Principle:Eventual Inc Daft AI Image Embedding
| Knowledge Sources | |
|---|---|
| Domains | Data_Engineering, Computer_Vision |
| Last Updated | 2026-02-08 00:00 GMT |
Overview
Technique for computing dense vector embeddings of image data within a distributed dataframe.
Description
Image embedding converts visual data into fixed-dimensional numerical vectors that capture visual semantics. In Daft, this is implemented as an expression-level operation applied to Image columns, producing a fixed-size list of floating point values for each image.
Key capabilities include:
- Multi-provider support: Image embeddings can be computed using local models (via the
transformersprovider with models likeapple/aimv2-large-patch14-224-litor CLIP variants) or remote API services. - Image preprocessing pipeline: Images typically need to be decoded, converted to RGB, and resized before embedding. Daft's expression chaining (e.g.,
.convert_image("RGB").resize(288, 288)) enables this as a single pipeline. - Batch processing: Images are embedded in batches for efficiency, leveraging GPU parallelism for local models or API batching for remote services.
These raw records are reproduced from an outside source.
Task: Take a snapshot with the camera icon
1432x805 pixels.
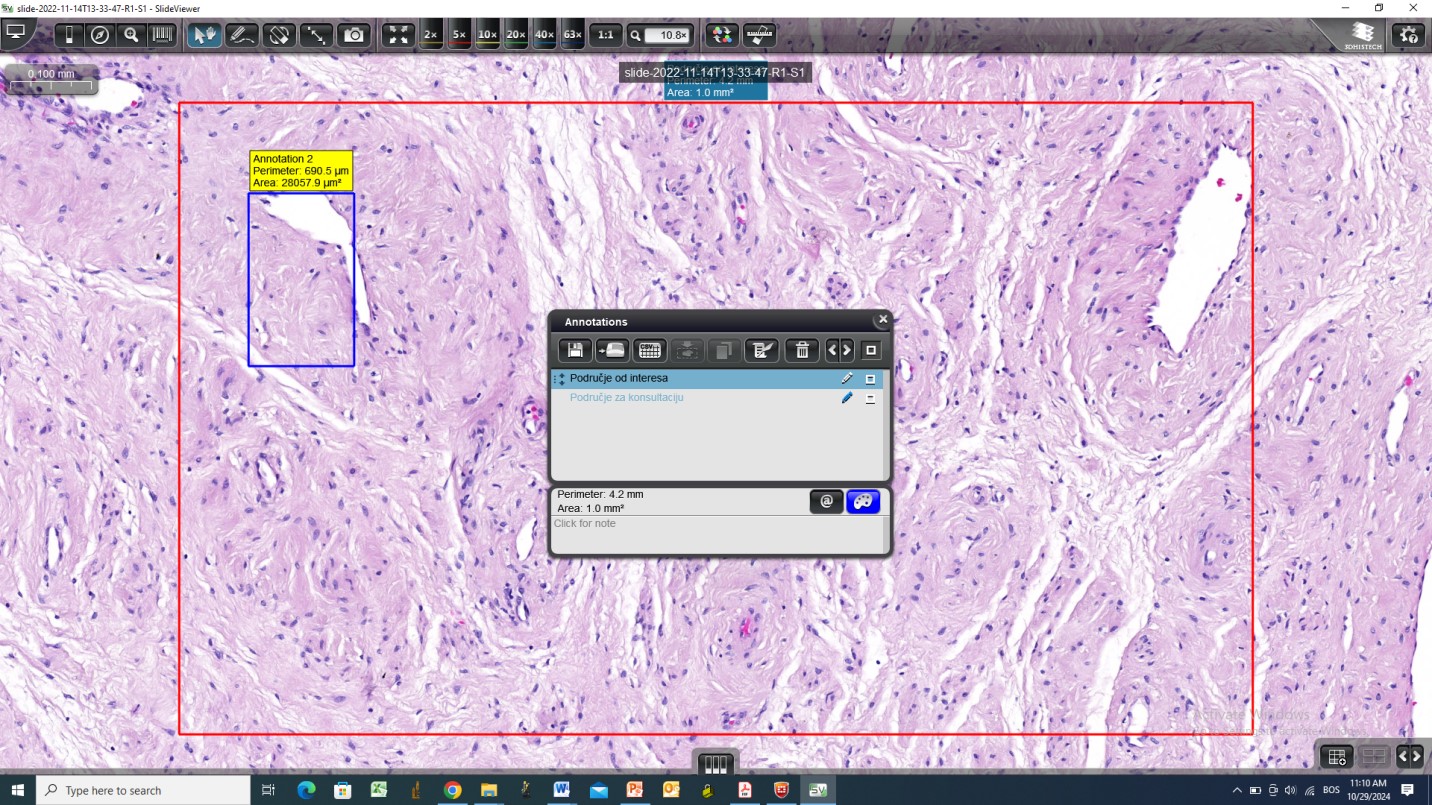Action: (x=354, y=35)
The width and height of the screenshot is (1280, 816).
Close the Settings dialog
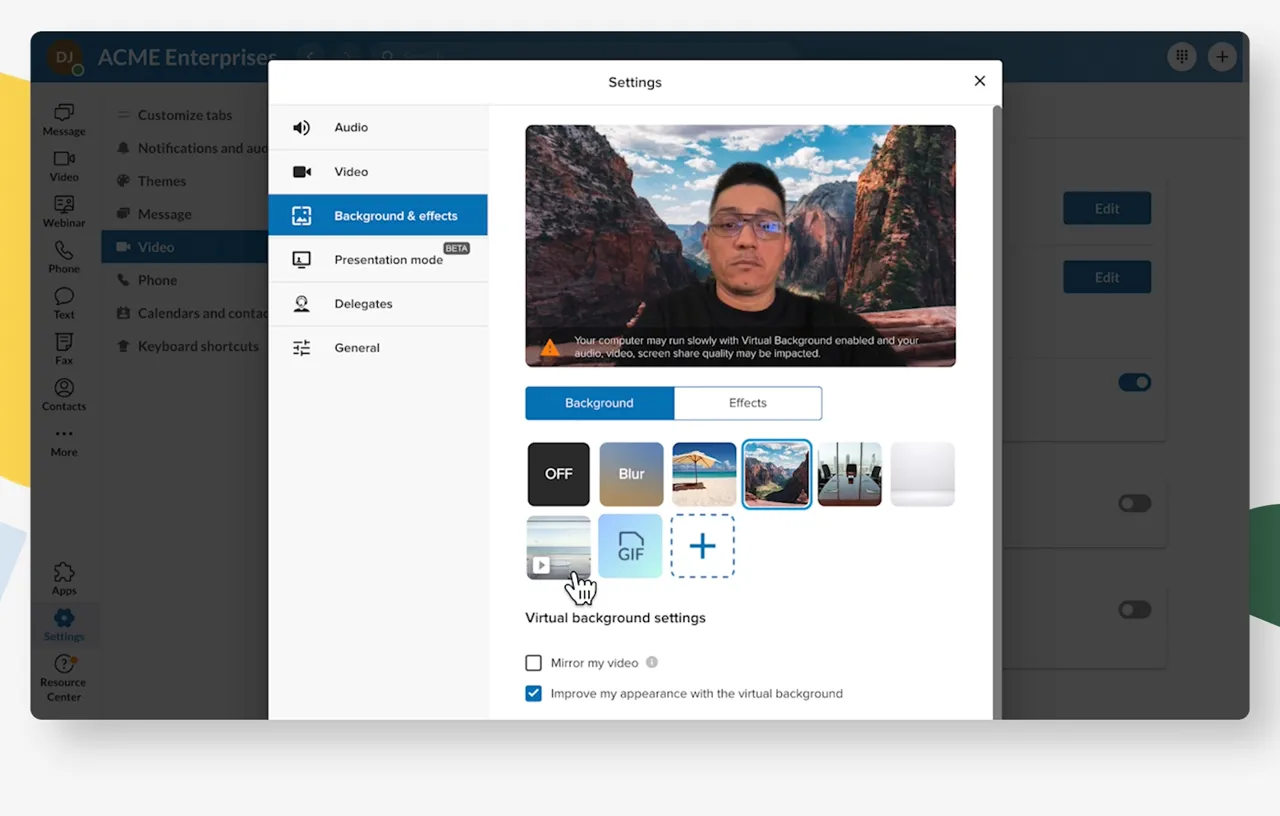pyautogui.click(x=979, y=81)
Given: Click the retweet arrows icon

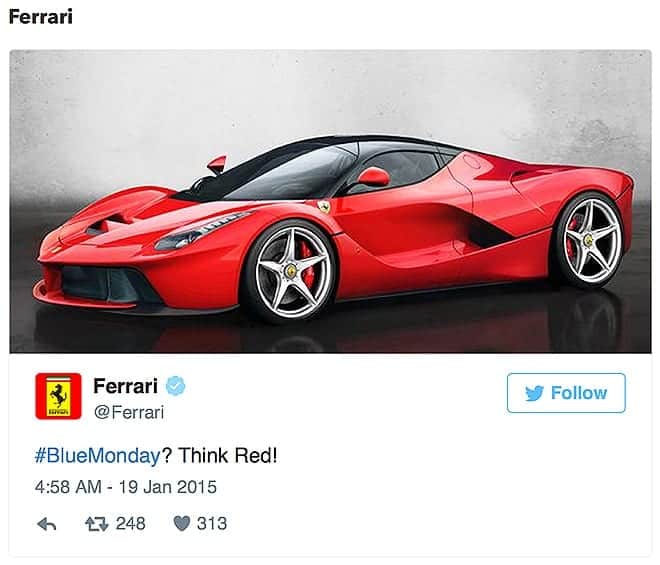Looking at the screenshot, I should (97, 524).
- Async/sync execution: Like text embeddings, the function automatically selects between synchronous (local model) and asynchronous (API-based) execution.
- GPU support: Local vision model inference benefits from GPU acceleration, with configurable GPU allocation per UDF worker.
Usage
Use this technique when you need to generate vector representations of images for:
- Visual search and image similarity matching
- Multimodal applications combining image and text embeddings
- Image clustering and deduplication
- Building visual recommendation systems
Theoretical Basis
Image embedding is based on visual feature extraction using pre-trained vision models that map images to dense vector spaces:
- Vision transformer encoding: Modern image embedding models (ViT, CLIP, AIMv2) divide images into patches, process them through transformer layers, and produce a single vector representation capturing high-level visual features.
- Contrastive learning: Many image embedding models are trained using contrastive objectives (e.g., CLIP) that align image and text representations in a shared embedding space, enabling cross-modal similarity.
- Resolution normalization: Input images are resized to a fixed resolution (e.g., 224x224, 288x288) before encoding, ensuring consistent input dimensions for the model.
- Spatial feature aggregation: The model aggregates spatial features from all image patches into a single global vector, capturing both local details and global composition.
Pseudocode:
1. Resolve provider (explicit -> session -> environment -> default "transformers")
2. Load image embedder descriptor from provider
3. Determine output dtype: FixedSizeList[Float32; dimensions]
4. Create class-based UDF with concurrency and GPU config
5. For each batch of images in partition:
a. Preprocess images (resize, normalize)
b. If async provider: send batch to API, await responses
c. If sync provider: run local vision model inference on batch
d. Return embedding vectors as FixedSizeList column